In this digital era, you can't look at The Beatles in their original context - as an album band from the black and white days. This is a different time, where people no longer buy albums. But isn't that the point?
Because instead of buying albums, folks download single tracks now for 99p a pop. And this is the first time you've been able to do that with a Beatles song. A peerless back catalogue that transcends its time and origin. That's a pretty big deal.
It's not just old people that like and listen to these songs either. A quick look at Last.FM statistics shows that the biggest fans of The Beatles are still the kids, scrobbling playlists as they shake their heads and play air guitar to Twist and Shout.
There is an argument that anyone who's been waiting for a digital copy of The White Album could have torrented it a long time ago.
Well, you could say that about any single artist, couldn't you? It's like asking, "What's the point in iTunes? What's the point in paying for music?" It's like saying, "What's the point in paying for that cheese when I could have just put it in my bag?"

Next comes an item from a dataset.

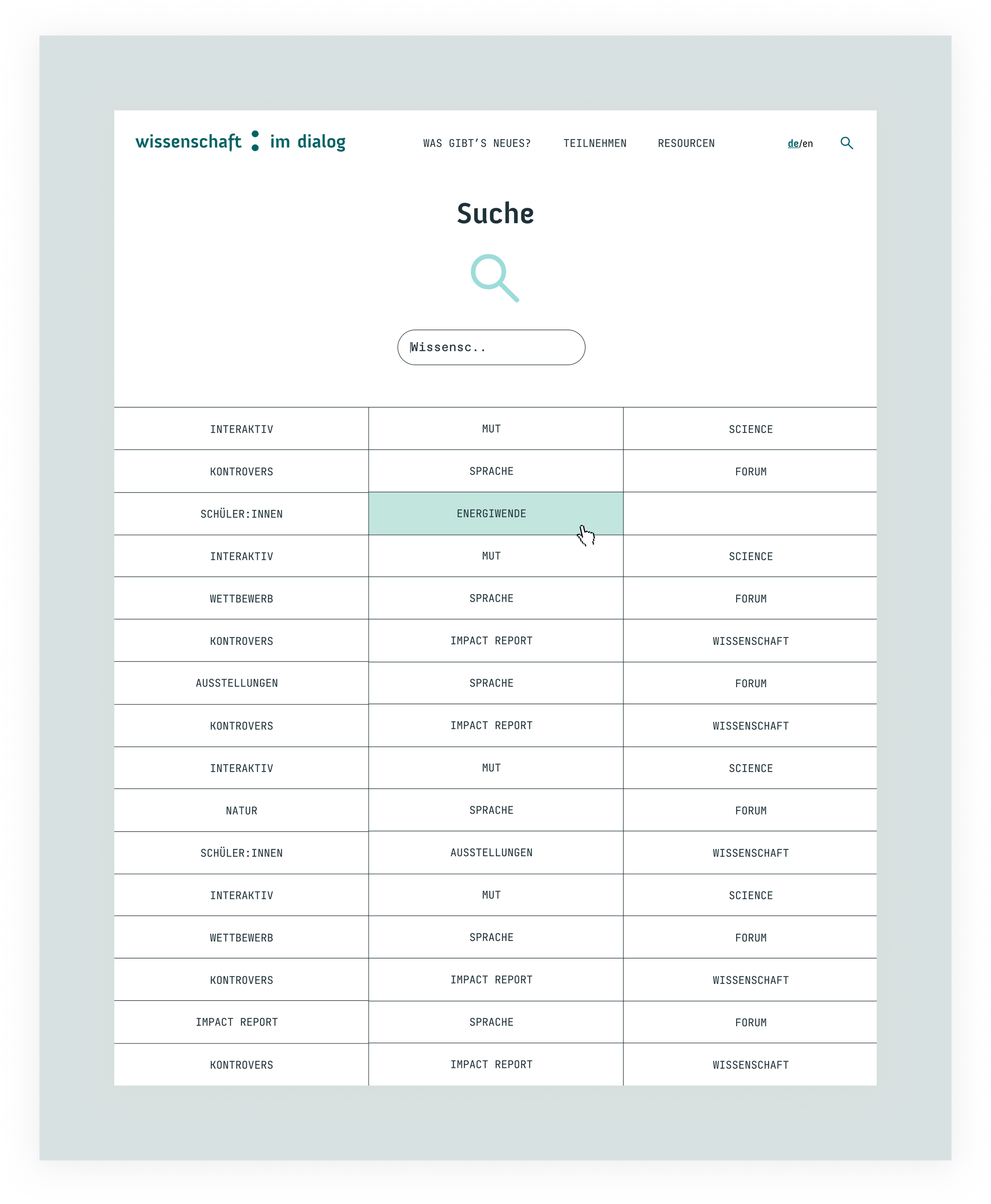
Task: Click the Wissensc.. search input field
Action: coord(491,347)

People do pay to download music. Millions of them, every year. Some of them even pay for music they could have pirated for free.

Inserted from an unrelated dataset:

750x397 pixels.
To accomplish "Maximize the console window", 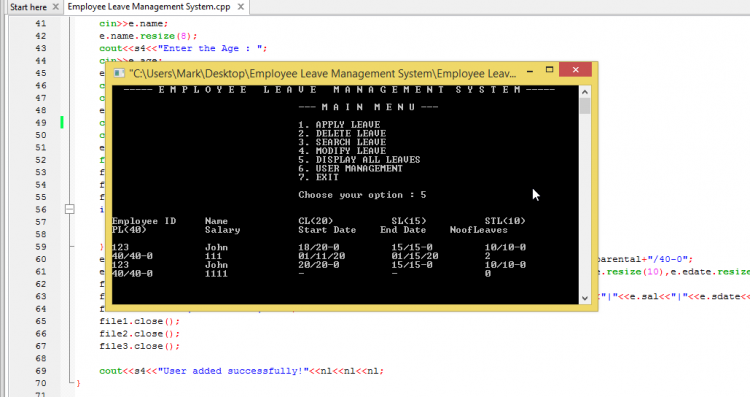I will (x=550, y=70).
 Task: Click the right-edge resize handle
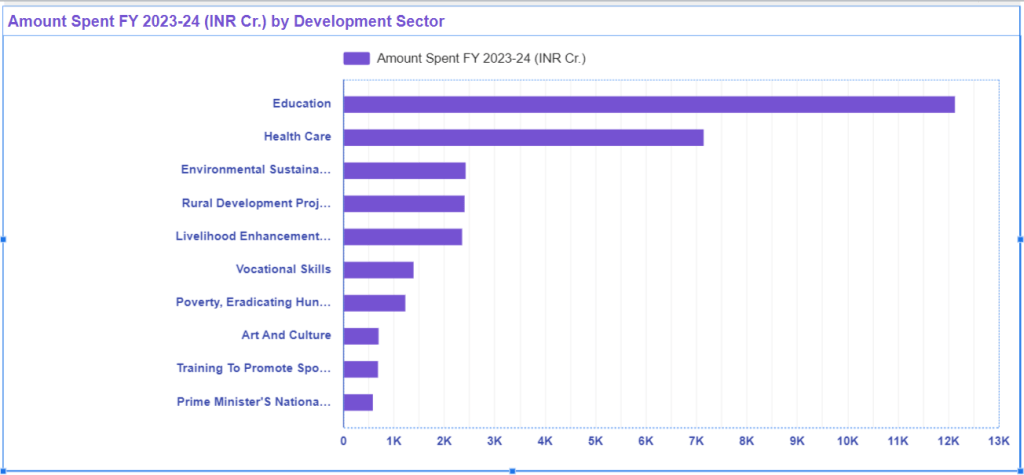1019,239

There's a much bigger significance to The Beatles on iTunes, though. The CD format has always been more functional than popular, a transition between vinyl and virtual that is now coming to the end of its life.
This is about much more than a band and a download service. It's about a tipping point. It's about the end of tapes and discs and the mainstreaming of bits and bytes. The Beatles on iTunes sends a clear message. These are the last days of the compact disc.
And we won't mourn its passing, because The Beatles are back.